How do you write equations for perpendicular lines?

I will assume you know how to find the equation of a line if you know the slope and a point on that line.

The key thing to remember is:

Two perpendicular lines have slopes that are opposite reciprocals of each other.
e.g if one has slope -8/13 then its perpendicular has slope of 13/8.

Simply use that fact and you should have no problem.

I understand that much...

The problem that I'm having an issue with is this...

Find an equation of the line that contains (1,8) and is perpendicular to y = 3/4x + 1.

I always get the answer y = -4/3 + 8, but the answer is y = -4/3 + 9 1/3.

I just don't understand how they get the "9 1/3" part.

Ok
the slope of the old line is 3/4 so the slope of the new line must be -4/3

let it be y = (-4/3)x + b
but the point (1,8) is on it, so

8 = -4/3(1)+b
8+4/3=b
b=28/3

therefore y = -4/3 x + 28/3 or
y = -4/3 x + 9 1/3

You said "I always get the answer y = -4/3 + 8, but the answer is y = -4/3 + 9 1/3."

Your equation makes no sense, it has no x, and why did you put the 8 where the y-intercept should be????

I forgot to put the x's in, sorry. I MENT to say "y = (-4/3)x + 8" and "y = (-4/3) + 9 1-3"

I put the 8 where the y-intercept should go because that's where it said to put it in the packet that I have for over the summer Geometry homework. It showed step by step instructions and that's where it said to put it. Maybe it's teachng it wrong then.

Thanks, the way you did it made WAYY more sence than the way the page explained it. They made it way more complicated than it truley is.
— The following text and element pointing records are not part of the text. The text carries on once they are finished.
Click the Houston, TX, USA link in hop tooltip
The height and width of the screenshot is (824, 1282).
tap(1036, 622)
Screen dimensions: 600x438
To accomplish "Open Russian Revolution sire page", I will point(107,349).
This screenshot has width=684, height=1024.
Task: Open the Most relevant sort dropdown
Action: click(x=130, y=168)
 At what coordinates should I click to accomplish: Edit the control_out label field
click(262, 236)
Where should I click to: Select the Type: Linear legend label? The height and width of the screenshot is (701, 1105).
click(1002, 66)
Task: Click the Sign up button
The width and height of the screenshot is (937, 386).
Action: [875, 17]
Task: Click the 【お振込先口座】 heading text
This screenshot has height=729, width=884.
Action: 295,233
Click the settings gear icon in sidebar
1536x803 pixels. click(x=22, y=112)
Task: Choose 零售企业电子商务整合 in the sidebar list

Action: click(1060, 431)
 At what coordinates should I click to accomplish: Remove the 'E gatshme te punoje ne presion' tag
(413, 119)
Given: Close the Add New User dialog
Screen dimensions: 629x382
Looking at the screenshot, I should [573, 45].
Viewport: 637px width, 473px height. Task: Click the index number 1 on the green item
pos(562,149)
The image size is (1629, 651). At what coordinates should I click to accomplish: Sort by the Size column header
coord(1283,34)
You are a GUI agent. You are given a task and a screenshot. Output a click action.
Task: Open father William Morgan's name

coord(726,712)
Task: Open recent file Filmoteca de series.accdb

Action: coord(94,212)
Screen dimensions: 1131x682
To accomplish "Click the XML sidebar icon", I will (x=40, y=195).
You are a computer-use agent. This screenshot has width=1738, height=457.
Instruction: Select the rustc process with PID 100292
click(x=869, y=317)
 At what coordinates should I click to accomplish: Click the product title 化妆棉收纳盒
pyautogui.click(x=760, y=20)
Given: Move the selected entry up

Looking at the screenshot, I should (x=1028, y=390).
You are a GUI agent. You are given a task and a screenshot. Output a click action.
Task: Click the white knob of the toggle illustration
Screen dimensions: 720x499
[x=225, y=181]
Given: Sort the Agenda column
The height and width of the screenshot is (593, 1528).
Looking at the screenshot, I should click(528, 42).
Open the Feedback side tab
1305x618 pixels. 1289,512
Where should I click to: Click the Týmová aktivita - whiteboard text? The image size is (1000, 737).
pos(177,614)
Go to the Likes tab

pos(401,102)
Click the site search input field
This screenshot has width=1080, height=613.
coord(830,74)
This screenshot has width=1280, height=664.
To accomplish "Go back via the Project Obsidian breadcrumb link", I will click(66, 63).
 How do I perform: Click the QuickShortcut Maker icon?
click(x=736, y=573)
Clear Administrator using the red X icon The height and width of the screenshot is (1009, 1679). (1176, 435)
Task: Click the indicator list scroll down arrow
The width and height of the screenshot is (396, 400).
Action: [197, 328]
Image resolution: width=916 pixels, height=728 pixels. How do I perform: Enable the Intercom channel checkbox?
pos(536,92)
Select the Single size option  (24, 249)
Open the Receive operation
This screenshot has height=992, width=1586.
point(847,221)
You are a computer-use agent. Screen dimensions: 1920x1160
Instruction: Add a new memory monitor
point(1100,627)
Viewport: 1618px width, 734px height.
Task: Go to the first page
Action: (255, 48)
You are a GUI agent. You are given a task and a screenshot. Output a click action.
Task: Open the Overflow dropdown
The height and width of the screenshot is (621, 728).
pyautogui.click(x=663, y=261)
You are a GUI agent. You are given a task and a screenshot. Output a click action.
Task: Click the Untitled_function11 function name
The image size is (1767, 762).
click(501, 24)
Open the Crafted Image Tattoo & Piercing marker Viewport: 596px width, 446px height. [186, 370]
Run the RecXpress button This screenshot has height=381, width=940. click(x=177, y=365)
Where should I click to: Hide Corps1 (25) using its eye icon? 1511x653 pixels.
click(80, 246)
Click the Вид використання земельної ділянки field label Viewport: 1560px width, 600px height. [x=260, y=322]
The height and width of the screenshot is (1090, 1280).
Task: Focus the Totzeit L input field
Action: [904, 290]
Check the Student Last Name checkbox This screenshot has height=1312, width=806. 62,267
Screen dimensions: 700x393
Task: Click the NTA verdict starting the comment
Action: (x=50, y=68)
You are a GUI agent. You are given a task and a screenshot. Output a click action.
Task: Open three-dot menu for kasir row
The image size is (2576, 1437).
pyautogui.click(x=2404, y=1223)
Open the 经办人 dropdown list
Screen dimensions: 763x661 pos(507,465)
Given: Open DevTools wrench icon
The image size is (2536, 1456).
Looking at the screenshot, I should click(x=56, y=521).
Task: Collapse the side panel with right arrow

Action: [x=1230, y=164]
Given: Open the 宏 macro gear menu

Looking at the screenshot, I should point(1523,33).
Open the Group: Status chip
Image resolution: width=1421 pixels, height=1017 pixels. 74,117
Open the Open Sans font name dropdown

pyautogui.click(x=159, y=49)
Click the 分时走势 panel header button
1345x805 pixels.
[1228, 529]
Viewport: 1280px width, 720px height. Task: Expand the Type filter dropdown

I'm definatly going to come here for any other homework help.

I am pretty sure that your packet says to put Y-intercept where you put the 8

But the 8 was NOT the y-intercept, the point was (1,8) so it could not have been on the y axis.

You should recognize the y-intercept if the point has the form (0,?)

If you are given any point, simply replace the x and y of your equation with the x and y values of the given point.